On the Cowboys' next drive, the Cowboys did score a touchdown, a 7-yard pass from Prescott to receiver Jalen Tolbert. Because they trailed by five, the Cowboys attempted a two-point conversion. Prescott kept it himself and ran around the right end. As he ran along the sideline, he held the ball out toward the pylon. Again, the initial ruling was a conversion. And again, the replay -- again played for the crowd -- was clear. Prescott, who had played brilliantly in extending plays and throwing on scrambles, had just barely stepped out of bounds before the ball hit the pylon, meaning the Cowboys would need to score a touchdown.
What was Prescott thinking when he saw that second replay?
"Damn," he said. "Game of inches. First one to Schoon. ... It was crazy his knee was down a little early. Tough.
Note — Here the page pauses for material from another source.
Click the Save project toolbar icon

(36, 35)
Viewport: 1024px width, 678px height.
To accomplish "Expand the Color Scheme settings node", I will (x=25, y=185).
On mine, I'm just mad at myself for not tagging the pylon with two hands."
There was one more chance, it seemed, but it ended when Prescott was sacked twice and threw incomplete on a fourth-and-8 try. And then, incredibly, the Eagles were stuffed and were forced to punt again with 59 seconds remaining.
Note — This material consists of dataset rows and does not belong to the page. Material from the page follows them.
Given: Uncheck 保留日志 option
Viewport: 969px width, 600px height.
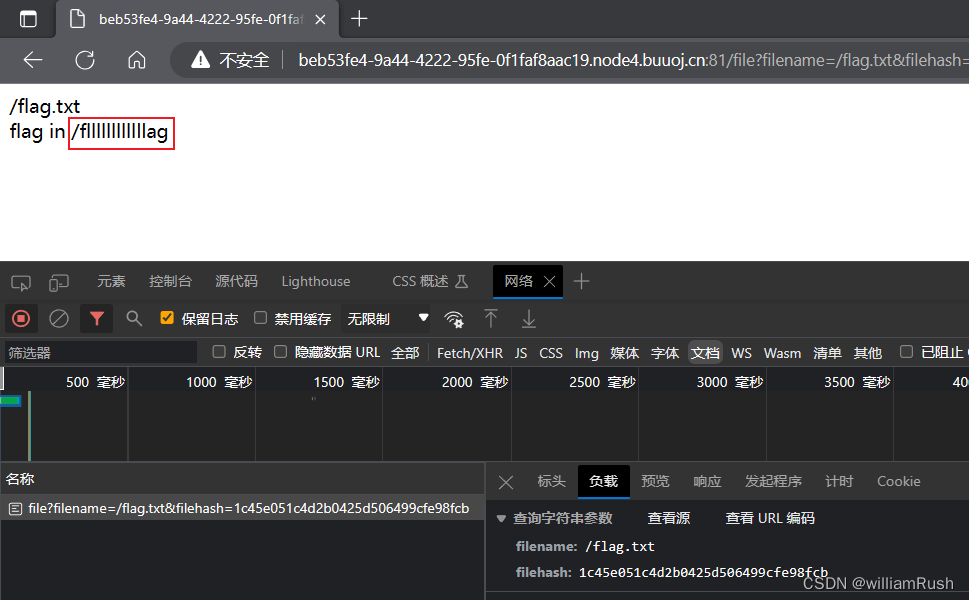Looking at the screenshot, I should [166, 318].
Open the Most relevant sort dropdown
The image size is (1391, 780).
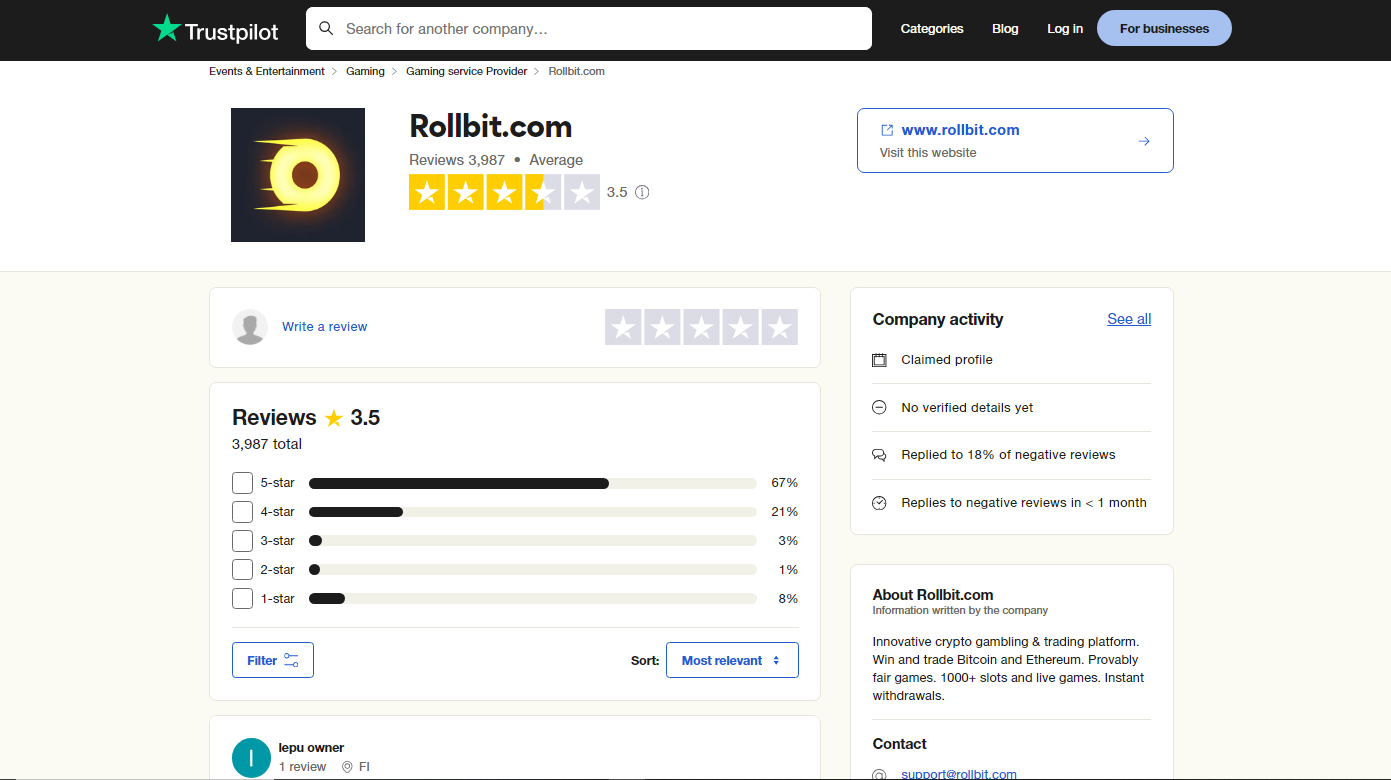coord(732,660)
Even in a game between two playoff-caliber teams, there are times when it seems that the outcome will be decided by which team's meltdown is less ruinous. The Eagles' meltdown was epic. The Cowboys started on their own 14-yard line and got to the Eagles' 6-yard line in the blink of an eye, with a series of defensive penalties escorting Dallas to its final gasp.
"We're going to win," Prescott said he was thinking. "At no point in my mind during that game did I think any different."
And then the Cowboys' meltdown started. A false start pushed them back 5 yards to the 11. Another sack pushed them back 11 yards more. From the 22 they had a play they were confident in, one that had the receivers landing about 1 yard into the end zone.
The only problem is there was one more delay of game to come. So with 5 seconds left, the Cowboys used that play from the Eagles' 27-yard line. It went for just 23, into the arms of CeeDee Lamb, who was pushed backward.
In the tiny visitors' locker room, where the Cowboys had installed their own area rug with a star at the front door, the Cowboys seemed somewhat encouraged rather than forlorn. They had fallen short, yes, but if this was supposed to be a litmus test, well, the results weren't that bad.
"I don't think we failed," linebacker Micah Parsons said.
"I feel like we've got even more confidence now," he added. "Everybody had us out. I'm not going to spit more fuel on the fire. We'll see them again in four weeks."
And maybe after that, too. The Cowboys are certainly good enough to be a playoff team, especially in the NFC, and it is easy to see them winning a game or two when the tournament starts. But that is never the question about the Cowboys. They are forever close. Can they close the gap? Can they make up those last few inches?
"We need to learn from these mistakes," McCarthy said. "You get into these types of games, even more if you get into the playoffs, you have to make one more play than the other team."
They didn't make them Sunday, but McCarthy said he felt the Cowboys turned a corner last week, when they throttled the Rams. He thought the team hit their stride. He could feel the Cowboys were starting to get momentum.
That doesn't necessarily stall because of this loss. The Cowboys have a string of very winnable games coming up, starting with the New York Giants next week.
Prescott noted that there are no moral victories but that a lot of good came from this game. He feels freedom in the offense and is on the same page with McCarthy. That sounds like a pretty good moral victory, actually. Those aren't enough for the Cowboys, who will spend the rest of the season trying to prove they are capable of getting a real one. The big one.
"We got close. We got close," Prescott said. "We're doing things the right way. An inch here, an inch there make the difference and we'll find a way to gain that."